Reprint the entries without altering anything.
____________
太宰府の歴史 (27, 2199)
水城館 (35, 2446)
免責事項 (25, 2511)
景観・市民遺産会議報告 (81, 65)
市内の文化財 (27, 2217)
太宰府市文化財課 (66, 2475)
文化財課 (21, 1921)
____________
SOLUTION TO THIS PROBLEM:
太宰府の歴史 (27, 2199)
水城館 (35, 2446)
免責事項 (25, 2511)
景観・市民遺産会議報告 (81, 65)
市内の文化財 (27, 2217)
太宰府市文化財課 (66, 2475)
文化財課 (21, 1921)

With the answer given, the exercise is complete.